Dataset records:
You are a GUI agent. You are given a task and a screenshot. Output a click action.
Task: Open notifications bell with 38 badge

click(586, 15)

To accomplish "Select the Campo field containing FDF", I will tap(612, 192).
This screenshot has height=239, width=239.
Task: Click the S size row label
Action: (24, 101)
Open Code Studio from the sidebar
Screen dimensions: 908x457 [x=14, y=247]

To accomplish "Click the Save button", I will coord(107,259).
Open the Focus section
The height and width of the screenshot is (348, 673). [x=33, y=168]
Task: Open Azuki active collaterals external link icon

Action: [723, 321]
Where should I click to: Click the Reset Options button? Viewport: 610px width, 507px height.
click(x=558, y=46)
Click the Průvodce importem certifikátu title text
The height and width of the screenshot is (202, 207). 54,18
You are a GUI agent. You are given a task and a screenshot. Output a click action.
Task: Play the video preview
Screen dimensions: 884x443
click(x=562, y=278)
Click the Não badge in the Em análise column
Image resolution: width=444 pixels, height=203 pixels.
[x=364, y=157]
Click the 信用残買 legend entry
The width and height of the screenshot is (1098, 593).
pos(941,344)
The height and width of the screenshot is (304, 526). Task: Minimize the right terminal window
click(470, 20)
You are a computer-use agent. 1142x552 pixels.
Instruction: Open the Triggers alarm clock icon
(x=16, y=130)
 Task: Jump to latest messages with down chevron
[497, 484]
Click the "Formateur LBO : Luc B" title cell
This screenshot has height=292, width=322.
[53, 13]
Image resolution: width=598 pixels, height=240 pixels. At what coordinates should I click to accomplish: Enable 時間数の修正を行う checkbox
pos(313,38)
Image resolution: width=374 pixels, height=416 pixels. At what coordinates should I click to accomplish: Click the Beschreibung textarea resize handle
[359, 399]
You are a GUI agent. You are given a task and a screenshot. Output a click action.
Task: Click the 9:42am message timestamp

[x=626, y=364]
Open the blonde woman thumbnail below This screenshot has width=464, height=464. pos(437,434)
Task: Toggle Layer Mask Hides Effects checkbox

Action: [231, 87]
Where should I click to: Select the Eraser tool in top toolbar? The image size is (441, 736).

◆ Problem description ◆
Print the lines of the entries, exactly, from the one containing "Task: Toggle Layer" down to the final line, and leave out all the others.

◆ Written solution ◆
Task: Toggle Layer Mask Hides Effects checkbox

Action: [231, 87]
Where should I click to: Select the Eraser tool in top toolbar? The image size is (441, 736).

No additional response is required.